Exhibition
Nicolas Lefebvre | Objets Montés
18 Mar 2022 – 22 Apr 2022
Regular hours
- Friday
- 11:00 – 18:00
- Saturday
- 11:00 – 18:00
- Tuesday
- 11:00 – 18:00
- Wednesday
- 11:00 – 18:00
- Thursday
- 11:00 – 18:00
Free admission
Address
- 6 Fitzroy Square
- London
England - W1T 5DX
- United Kingdom
Travel Information
- Warren Street Station, Great Portland Street Station
- Euston, Kings Cross St Pancras
Tristan Hoare is delighted to present Objets Montés by French artist Nicolas Lefebvre. The artist’s work consists of gathering objects made from different materials, from a variety of cultures and time periods to create new artworks which celebrate our global common roots.
About
Inspired by the Arte Povera movement, Lefebvre uses materials beyond traditional oil paint on canvas, bronze or carved marble. His 'ready- mades’ are heavily inspired by the Surrealists and Dadaists such as Marcel Duchamp.
The exhibition’s title draws on the Middle Age phenomenon of ‘mounted objects,’ whereby antique and precious items were assembled together to enhance them, protect them or give them a new function. In the Renaissance, natural products such as ostrich eggs, shells, coconuts and horns were decorated with precious mounts in order to adorn cabinets of curiosities. In the 19th century, mounted objects began to comprise of Chinese or Japanese porcelains decorated with masterfully gilded bronze. In the same spirit of combining different materials and objects to create new pieces, Lefebvre creates new contemporary artworks.

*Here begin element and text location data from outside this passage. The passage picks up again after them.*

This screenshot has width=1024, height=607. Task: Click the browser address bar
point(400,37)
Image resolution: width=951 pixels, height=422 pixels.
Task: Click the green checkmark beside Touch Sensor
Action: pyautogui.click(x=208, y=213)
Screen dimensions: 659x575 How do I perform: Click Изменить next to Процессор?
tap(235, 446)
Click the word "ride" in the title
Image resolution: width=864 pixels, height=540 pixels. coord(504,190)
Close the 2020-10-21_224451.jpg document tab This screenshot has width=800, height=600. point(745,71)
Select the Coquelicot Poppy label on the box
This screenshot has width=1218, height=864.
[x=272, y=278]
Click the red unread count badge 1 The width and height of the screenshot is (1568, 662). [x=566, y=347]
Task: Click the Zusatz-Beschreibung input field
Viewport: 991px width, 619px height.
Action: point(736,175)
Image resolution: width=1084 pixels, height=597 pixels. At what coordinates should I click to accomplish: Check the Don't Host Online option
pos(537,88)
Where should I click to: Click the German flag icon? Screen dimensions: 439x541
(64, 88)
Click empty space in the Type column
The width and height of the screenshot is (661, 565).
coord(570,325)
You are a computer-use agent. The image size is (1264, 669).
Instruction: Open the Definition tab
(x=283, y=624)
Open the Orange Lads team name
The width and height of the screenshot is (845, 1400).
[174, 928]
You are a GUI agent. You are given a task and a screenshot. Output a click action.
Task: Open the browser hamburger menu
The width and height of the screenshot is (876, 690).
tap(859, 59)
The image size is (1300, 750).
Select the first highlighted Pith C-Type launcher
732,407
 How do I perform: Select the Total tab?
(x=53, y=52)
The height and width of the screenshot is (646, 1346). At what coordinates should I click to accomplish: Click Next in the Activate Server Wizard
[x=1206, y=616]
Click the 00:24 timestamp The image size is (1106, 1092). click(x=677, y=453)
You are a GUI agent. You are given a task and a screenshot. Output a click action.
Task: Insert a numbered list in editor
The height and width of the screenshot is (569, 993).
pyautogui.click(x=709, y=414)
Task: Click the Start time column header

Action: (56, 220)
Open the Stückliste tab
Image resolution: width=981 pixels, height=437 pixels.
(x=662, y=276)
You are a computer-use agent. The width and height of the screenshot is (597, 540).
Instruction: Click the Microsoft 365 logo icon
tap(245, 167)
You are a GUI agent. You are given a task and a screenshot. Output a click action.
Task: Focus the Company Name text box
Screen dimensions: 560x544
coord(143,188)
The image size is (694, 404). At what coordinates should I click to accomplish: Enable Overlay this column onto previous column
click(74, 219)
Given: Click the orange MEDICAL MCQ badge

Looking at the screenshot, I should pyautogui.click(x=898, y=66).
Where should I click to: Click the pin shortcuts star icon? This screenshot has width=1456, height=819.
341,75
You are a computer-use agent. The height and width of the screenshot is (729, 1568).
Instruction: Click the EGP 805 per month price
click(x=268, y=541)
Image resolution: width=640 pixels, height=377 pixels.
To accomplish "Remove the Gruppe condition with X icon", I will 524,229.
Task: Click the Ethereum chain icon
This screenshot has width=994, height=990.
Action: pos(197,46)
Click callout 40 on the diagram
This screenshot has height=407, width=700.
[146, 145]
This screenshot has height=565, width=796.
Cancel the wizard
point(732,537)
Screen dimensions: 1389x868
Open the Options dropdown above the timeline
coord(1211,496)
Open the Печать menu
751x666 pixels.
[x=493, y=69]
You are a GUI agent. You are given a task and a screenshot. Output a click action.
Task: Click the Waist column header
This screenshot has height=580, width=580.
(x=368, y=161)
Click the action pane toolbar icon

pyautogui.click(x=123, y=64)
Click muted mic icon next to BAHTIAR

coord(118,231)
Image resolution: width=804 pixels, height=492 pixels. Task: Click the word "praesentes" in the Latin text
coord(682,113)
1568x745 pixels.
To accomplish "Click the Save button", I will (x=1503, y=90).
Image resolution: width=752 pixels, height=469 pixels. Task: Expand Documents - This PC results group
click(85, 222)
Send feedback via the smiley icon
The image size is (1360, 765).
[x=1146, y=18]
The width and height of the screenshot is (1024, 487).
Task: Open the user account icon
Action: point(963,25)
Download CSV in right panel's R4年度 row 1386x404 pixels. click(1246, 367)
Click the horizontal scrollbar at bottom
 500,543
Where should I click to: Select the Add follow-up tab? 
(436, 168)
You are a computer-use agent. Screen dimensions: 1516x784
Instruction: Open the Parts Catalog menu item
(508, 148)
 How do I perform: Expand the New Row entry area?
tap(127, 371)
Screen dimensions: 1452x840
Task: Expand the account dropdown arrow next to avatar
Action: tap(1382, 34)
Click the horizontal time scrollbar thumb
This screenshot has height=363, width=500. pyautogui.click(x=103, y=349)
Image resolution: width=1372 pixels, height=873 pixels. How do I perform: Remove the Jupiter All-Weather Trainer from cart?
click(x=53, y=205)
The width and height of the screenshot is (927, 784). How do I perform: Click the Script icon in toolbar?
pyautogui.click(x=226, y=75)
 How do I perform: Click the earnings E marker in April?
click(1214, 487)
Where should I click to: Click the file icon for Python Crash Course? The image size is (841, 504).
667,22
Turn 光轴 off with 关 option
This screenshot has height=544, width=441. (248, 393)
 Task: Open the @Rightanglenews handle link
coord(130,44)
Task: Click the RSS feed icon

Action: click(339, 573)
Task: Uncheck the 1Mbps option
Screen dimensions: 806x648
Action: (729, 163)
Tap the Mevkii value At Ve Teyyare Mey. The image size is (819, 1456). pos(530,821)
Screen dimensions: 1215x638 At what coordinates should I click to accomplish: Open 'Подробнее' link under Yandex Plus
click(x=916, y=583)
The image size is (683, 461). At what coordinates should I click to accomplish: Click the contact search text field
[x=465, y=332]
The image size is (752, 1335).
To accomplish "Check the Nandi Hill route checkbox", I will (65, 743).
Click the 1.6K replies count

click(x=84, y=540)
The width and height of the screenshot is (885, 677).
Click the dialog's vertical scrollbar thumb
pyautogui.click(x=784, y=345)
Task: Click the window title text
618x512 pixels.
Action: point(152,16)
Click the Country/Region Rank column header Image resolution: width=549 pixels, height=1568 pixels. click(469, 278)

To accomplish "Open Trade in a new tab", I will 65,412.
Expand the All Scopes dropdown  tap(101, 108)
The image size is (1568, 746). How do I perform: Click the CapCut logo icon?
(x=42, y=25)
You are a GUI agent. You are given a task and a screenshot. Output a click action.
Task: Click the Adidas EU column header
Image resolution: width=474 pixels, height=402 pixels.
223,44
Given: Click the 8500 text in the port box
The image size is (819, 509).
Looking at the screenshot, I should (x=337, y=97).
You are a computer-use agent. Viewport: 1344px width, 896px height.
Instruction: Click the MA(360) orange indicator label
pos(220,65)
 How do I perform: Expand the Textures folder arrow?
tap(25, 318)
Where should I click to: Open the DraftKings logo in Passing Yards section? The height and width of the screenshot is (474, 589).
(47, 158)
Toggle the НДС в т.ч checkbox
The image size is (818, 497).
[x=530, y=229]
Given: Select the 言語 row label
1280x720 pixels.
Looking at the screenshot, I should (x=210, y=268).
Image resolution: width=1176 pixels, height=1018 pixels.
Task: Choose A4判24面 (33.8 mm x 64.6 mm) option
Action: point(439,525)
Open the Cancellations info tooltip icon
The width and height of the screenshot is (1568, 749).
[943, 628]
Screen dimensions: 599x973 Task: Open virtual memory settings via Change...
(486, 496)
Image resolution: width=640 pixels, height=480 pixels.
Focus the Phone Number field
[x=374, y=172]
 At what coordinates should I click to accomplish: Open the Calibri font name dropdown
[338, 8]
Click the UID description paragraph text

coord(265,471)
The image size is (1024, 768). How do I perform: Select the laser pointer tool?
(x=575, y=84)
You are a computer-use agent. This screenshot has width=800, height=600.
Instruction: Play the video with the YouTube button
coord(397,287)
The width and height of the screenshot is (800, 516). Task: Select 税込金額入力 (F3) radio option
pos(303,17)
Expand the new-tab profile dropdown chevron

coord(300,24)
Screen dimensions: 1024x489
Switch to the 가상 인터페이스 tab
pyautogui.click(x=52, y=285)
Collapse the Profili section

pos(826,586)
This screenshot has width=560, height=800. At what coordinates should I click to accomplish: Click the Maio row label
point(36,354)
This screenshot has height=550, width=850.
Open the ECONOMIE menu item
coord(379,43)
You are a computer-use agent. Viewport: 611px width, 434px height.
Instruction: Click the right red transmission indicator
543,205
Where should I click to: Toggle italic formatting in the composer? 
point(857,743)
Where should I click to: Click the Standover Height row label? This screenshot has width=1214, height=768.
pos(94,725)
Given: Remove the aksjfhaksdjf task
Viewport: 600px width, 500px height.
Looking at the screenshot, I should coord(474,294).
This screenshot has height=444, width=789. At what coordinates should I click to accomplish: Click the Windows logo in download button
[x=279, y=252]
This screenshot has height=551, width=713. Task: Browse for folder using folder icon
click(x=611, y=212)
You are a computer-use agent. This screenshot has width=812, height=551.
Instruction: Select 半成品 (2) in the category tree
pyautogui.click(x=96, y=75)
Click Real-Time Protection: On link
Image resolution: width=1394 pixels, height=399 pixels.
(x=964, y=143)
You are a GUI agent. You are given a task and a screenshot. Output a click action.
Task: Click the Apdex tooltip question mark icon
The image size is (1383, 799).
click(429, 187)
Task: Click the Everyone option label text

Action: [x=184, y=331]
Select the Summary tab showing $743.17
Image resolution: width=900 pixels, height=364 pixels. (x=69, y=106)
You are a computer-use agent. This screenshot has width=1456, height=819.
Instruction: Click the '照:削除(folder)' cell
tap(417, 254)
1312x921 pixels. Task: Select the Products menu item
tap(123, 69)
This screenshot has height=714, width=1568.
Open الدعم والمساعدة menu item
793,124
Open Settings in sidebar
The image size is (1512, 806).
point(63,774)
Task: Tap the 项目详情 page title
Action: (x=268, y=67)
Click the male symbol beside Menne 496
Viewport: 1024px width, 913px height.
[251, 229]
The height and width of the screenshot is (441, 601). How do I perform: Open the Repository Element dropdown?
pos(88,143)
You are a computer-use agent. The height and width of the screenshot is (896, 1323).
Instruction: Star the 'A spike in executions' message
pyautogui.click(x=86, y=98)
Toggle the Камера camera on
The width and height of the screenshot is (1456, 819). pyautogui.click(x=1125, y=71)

A compulsive bargain hunter, Lefebvre collects relics produced by different cultures and eras from across the globe and repurposes them. An antique Egyptian eye and pre-Columbian pliers, an Amazonian headdress and Nigerian coins, a Khmer mirror and a Berber tent peg: these are just some of the unexpected associations created by Lefebvre. Relishing in the beauty of aged objects, in his creative process the artist attempts to unite Nature to Man (a tree trunk and a whale rib with an African coin from the 18th century), as well as Man to Man (a dome of a church model from the 19th century with an Ethiopian Koran table from the 18th century). A recurring motif in Lefebvre’s work is the mother goddess, a protective and kindly deity symbolised by two recurrent symbols: the circle (infinity) and the cross (intersection).
The exhibition presents Lefebvre’s works in a mixed context of both a conventional gallery presentation, where objects are placed on plinths and hang individually on walls, as well as in a loose set-up of an artist's home, littered with found objects such as a whalebone, a boar’s hair necklace, a loom topped with a Chilean stone figure, and a mix of furniture from the 1950s to the 18th century.
Lefebvre studied Art History at the École du Louvre and has exhibited extensively in France. This will be his first solo show in London.